--- Provided records ---

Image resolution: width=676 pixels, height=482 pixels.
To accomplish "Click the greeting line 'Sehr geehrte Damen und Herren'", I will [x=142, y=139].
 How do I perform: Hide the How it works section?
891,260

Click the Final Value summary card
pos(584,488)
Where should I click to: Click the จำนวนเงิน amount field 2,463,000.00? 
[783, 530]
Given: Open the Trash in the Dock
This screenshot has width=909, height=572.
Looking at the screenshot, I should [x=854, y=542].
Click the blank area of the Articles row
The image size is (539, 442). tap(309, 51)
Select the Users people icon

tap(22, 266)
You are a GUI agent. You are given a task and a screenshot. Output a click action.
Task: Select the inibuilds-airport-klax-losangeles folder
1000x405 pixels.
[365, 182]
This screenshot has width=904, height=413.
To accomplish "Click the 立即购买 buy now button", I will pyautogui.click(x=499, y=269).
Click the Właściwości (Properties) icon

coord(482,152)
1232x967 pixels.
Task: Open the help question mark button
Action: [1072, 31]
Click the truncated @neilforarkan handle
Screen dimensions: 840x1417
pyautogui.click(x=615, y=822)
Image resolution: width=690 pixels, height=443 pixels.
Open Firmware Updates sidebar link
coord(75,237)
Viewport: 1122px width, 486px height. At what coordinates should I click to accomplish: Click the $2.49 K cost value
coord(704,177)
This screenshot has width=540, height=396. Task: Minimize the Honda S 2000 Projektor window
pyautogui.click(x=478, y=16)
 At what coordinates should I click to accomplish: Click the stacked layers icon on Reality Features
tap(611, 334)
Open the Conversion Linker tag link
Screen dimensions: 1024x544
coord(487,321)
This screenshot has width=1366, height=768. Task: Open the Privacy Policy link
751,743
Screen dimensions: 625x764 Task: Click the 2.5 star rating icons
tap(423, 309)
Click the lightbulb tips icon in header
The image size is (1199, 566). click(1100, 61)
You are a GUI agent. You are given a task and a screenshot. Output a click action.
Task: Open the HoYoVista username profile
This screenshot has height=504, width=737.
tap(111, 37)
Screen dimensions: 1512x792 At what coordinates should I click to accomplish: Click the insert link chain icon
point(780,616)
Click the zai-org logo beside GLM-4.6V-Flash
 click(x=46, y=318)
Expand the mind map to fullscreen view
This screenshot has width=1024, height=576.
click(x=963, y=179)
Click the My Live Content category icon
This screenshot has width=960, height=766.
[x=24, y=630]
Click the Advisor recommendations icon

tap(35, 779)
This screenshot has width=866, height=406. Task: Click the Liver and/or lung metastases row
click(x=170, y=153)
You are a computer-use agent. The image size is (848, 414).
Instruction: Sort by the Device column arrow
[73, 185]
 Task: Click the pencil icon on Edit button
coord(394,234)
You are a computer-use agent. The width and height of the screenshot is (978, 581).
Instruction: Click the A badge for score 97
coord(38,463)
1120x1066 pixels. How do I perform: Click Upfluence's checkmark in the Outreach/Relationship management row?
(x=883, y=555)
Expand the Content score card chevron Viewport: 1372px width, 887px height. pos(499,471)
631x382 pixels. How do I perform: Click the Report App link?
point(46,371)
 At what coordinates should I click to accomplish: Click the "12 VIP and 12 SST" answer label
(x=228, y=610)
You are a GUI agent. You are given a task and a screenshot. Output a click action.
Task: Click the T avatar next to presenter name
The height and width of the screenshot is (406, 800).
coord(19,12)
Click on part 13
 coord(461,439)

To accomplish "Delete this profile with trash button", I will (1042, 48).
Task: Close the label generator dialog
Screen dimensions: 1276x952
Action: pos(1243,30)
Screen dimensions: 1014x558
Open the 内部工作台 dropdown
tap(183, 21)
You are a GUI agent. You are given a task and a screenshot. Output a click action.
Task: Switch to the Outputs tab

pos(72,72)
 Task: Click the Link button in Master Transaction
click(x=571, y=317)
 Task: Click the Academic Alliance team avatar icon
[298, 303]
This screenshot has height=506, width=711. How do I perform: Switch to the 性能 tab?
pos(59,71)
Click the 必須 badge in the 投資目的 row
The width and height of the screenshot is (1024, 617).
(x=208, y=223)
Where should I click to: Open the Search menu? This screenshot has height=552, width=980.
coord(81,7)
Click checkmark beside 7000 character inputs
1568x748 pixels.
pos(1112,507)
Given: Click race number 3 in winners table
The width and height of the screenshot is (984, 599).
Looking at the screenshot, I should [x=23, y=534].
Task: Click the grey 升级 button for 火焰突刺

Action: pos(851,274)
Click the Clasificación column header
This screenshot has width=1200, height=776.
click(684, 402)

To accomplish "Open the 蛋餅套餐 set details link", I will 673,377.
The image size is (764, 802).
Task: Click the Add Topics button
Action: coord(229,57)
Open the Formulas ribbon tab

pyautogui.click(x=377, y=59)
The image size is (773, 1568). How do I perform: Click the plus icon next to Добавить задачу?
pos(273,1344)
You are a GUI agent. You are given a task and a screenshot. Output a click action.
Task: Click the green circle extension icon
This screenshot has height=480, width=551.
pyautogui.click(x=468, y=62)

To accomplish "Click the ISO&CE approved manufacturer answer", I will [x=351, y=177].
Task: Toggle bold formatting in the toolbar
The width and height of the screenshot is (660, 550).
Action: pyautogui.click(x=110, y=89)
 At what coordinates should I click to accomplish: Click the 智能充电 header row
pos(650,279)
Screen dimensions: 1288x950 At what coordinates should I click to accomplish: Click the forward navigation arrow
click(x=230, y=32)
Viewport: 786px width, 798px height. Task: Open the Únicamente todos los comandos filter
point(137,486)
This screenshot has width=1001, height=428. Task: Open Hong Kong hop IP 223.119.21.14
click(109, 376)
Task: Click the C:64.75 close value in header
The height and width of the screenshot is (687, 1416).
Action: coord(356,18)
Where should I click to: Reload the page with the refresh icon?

---

* Problem to work on
What you return must be the entries, given again word for word.

* Result for this exercise
Image resolution: width=676 pixels, height=482 pixels.
To accomplish "Click the greeting line 'Sehr geehrte Damen und Herren'", I will [x=142, y=139].
 How do I perform: Hide the How it works section?
891,260

Click the Final Value summary card
pos(584,488)
Where should I click to: Click the จำนวนเงิน amount field 2,463,000.00? 
[783, 530]
Given: Open the Trash in the Dock
This screenshot has width=909, height=572.
Looking at the screenshot, I should [x=854, y=542].
Click the blank area of the Articles row
The image size is (539, 442). tap(309, 51)
Select the Users people icon

tap(22, 266)
You are a GUI agent. You are given a task and a screenshot. Output a click action.
Task: Select the inibuilds-airport-klax-losangeles folder
1000x405 pixels.
[365, 182]
This screenshot has width=904, height=413.
To accomplish "Click the 立即购买 buy now button", I will pyautogui.click(x=499, y=269).
Click the Właściwości (Properties) icon

coord(482,152)
1232x967 pixels.
Task: Open the help question mark button
Action: [1072, 31]
Click the truncated @neilforarkan handle
Screen dimensions: 840x1417
pyautogui.click(x=615, y=822)
Image resolution: width=690 pixels, height=443 pixels.
Open Firmware Updates sidebar link
coord(75,237)
Viewport: 1122px width, 486px height. At what coordinates should I click to accomplish: Click the $2.49 K cost value
coord(704,177)
This screenshot has width=540, height=396. Task: Minimize the Honda S 2000 Projektor window
pyautogui.click(x=478, y=16)
 At what coordinates should I click to accomplish: Click the stacked layers icon on Reality Features
tap(611, 334)
Open the Conversion Linker tag link
Screen dimensions: 1024x544
coord(487,321)
This screenshot has width=1366, height=768. Task: Open the Privacy Policy link
751,743
Screen dimensions: 625x764 Task: Click the 2.5 star rating icons
tap(423, 309)
Click the lightbulb tips icon in header
The image size is (1199, 566). click(1100, 61)
You are a GUI agent. You are given a task and a screenshot. Output a click action.
Task: Open the HoYoVista username profile
This screenshot has height=504, width=737.
tap(111, 37)
Screen dimensions: 1512x792 At what coordinates should I click to accomplish: Click the insert link chain icon
point(780,616)
Click the zai-org logo beside GLM-4.6V-Flash
 click(x=46, y=318)
Expand the mind map to fullscreen view
This screenshot has width=1024, height=576.
click(x=963, y=179)
Click the My Live Content category icon
This screenshot has width=960, height=766.
[x=24, y=630]
Click the Advisor recommendations icon

tap(35, 779)
This screenshot has width=866, height=406. Task: Click the Liver and/or lung metastases row
click(x=170, y=153)
You are a computer-use agent. The image size is (848, 414).
Instruction: Sort by the Device column arrow
[73, 185]
 Task: Click the pencil icon on Edit button
coord(394,234)
You are a computer-use agent. The width and height of the screenshot is (978, 581).
Instruction: Click the A badge for score 97
coord(38,463)
1120x1066 pixels. How do I perform: Click Upfluence's checkmark in the Outreach/Relationship management row?
(x=883, y=555)
Expand the Content score card chevron Viewport: 1372px width, 887px height. pos(499,471)
631x382 pixels. How do I perform: Click the Report App link?
point(46,371)
 At what coordinates should I click to accomplish: Click the "12 VIP and 12 SST" answer label
(x=228, y=610)
You are a GUI agent. You are given a task and a screenshot. Output a click action.
Task: Click the T avatar next to presenter name
The height and width of the screenshot is (406, 800).
coord(19,12)
Click on part 13
 coord(461,439)

To accomplish "Delete this profile with trash button", I will (1042, 48).
Task: Close the label generator dialog
Screen dimensions: 1276x952
Action: pos(1243,30)
Screen dimensions: 1014x558
Open the 内部工作台 dropdown
tap(183, 21)
You are a GUI agent. You are given a task and a screenshot. Output a click action.
Task: Switch to the Outputs tab

pos(72,72)
 Task: Click the Link button in Master Transaction
click(x=571, y=317)
 Task: Click the Academic Alliance team avatar icon
[298, 303]
This screenshot has height=506, width=711. How do I perform: Switch to the 性能 tab?
pos(59,71)
Click the 必須 badge in the 投資目的 row
The width and height of the screenshot is (1024, 617).
(x=208, y=223)
Where should I click to: Open the Search menu? This screenshot has height=552, width=980.
coord(81,7)
Click checkmark beside 7000 character inputs
1568x748 pixels.
pos(1112,507)
Given: Click race number 3 in winners table
The width and height of the screenshot is (984, 599).
Looking at the screenshot, I should [x=23, y=534].
Task: Click the grey 升级 button for 火焰突刺

Action: pos(851,274)
Click the Clasificación column header
This screenshot has width=1200, height=776.
click(684, 402)

To accomplish "Open the 蛋餅套餐 set details link", I will 673,377.
The image size is (764, 802).
Task: Click the Add Topics button
Action: coord(229,57)
Open the Formulas ribbon tab

pyautogui.click(x=377, y=59)
The image size is (773, 1568). How do I perform: Click the plus icon next to Добавить задачу?
pos(273,1344)
You are a GUI agent. You are given a task and a screenshot. Output a click action.
Task: Click the green circle extension icon
This screenshot has height=480, width=551.
pyautogui.click(x=468, y=62)

To accomplish "Click the ISO&CE approved manufacturer answer", I will [x=351, y=177].
Task: Toggle bold formatting in the toolbar
The width and height of the screenshot is (660, 550).
Action: pyautogui.click(x=110, y=89)
 At what coordinates should I click to accomplish: Click the 智能充电 header row
pos(650,279)
Screen dimensions: 1288x950 At what coordinates should I click to accomplish: Click the forward navigation arrow
click(x=230, y=32)
Viewport: 786px width, 798px height. Task: Open the Únicamente todos los comandos filter
point(137,486)
This screenshot has width=1001, height=428. Task: Open Hong Kong hop IP 223.119.21.14
click(109, 376)
Task: Click the C:64.75 close value in header
The height and width of the screenshot is (687, 1416).
Action: coord(356,18)
Where should I click to: Reload the page with the refresh icon?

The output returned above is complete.